Todo lo que hice fue pedir una revisión porque pienso que no fue falta y otra vez soy bueno en ésto, no creo que haya sido falta, dos grandes atletas en persecución que se atoraron, no fue un tipo dándole a otro un puñetazo en la cara que sería diferente”, declaró Trump en la Oficina Oval de la Casa Blanca.
“No creo que él (Infantino) haya tomado la decisión, creo que fue decisión de un comité”, agregó Trump, quien minutos antes afirmó que él no sabía que significaba la tarjeta roja en un partido de futbol.
“El árbitro fue horrible, ni para que les cuento su historia y antecedentes”, puntualizó el mandatario, haciendo alusión a la parcialidad del juez del partido entre Estados Unidos y Bosnia, el brasileño Raphael Claus.
Trump anotó que el mantener la suspensión de Balogun para el juego de esta noche de Estados Unidos contra Bélgica, sería como imponer “una mancha al Mundial” o suspender a Lionel Messi de Argentina, a Cristiano Ronaldo, de Portugal o a Harry Kane, de Inglaterra.
«Es un jugador absolutamente fundamental. Yo no sabía lo que significaba esa decisión. Pensé que no tendría demasiadas consecuencias. Luego empecé a escuchar que significaba que no podría jugar el siguiente partido, al menos el próximo», afirmó.
El mandatario además se dedicó a elogiar a Infantino, por haber convertido a este Mundial en una máquina de hacer dinero, “todos los juegos parecen ser un partido de Súper Bowl”, subrayó en referencia al número de aficionados que han asistido a los partidos.

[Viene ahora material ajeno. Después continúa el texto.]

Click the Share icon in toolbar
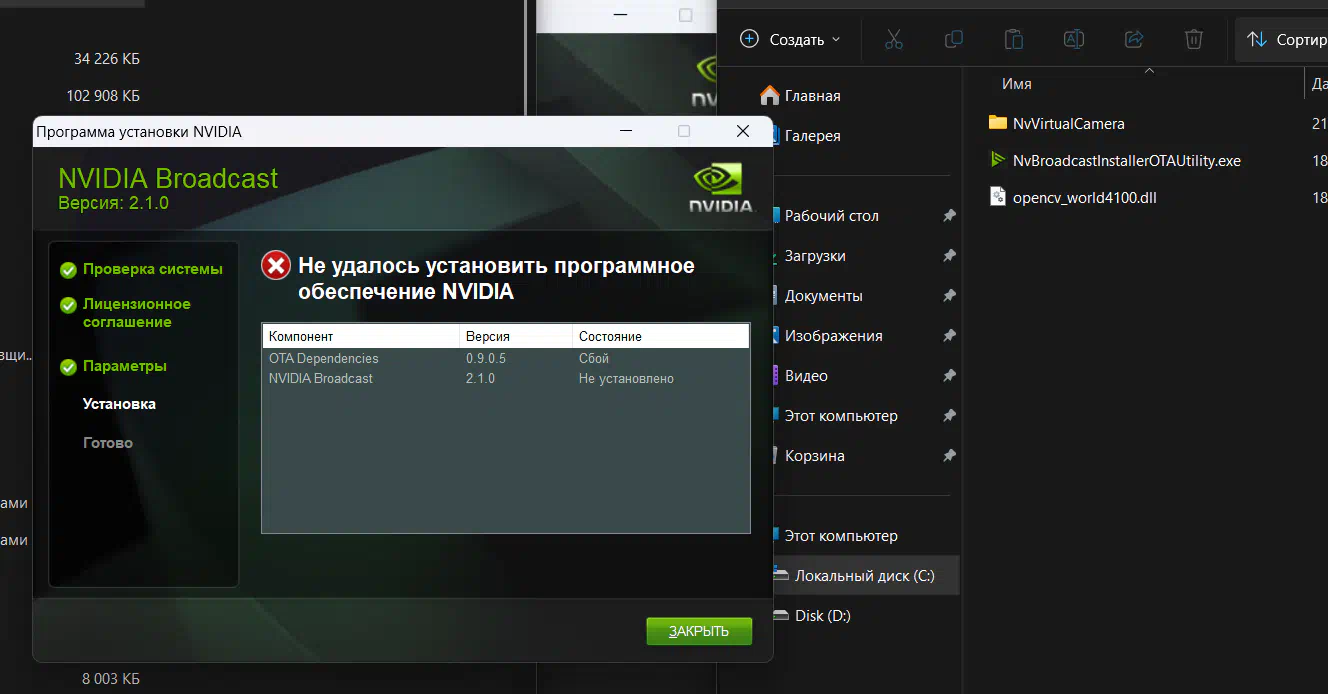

“Vi el juego, Inglaterra contra Estados Unidos, fue grandioso”, dijo Trump, quien con su intervención con Infantino para el caso de Balogun, ha puesto en tela de juego la de por si devaluada integridad de la FIFA para intervenir sobre las reglas de los partidos con tal de hacer del fútbol un negocio y no un deporte, como debería ser.
Trump aseguró que si Bélgica gana el partido, se podrá sentir orgulloso pero «si hubiera ganado con el mejor jugador del rival ausente por esa decisión, la sensación habría sido muy distinta».
Infatino a principios de este año le entregó a Trump el premio por la paz a nombre de la FIFA, luego de que al mandatario estadunidense le impusieran la tarjeta roja para recibir el Premio Nobel de la Paz.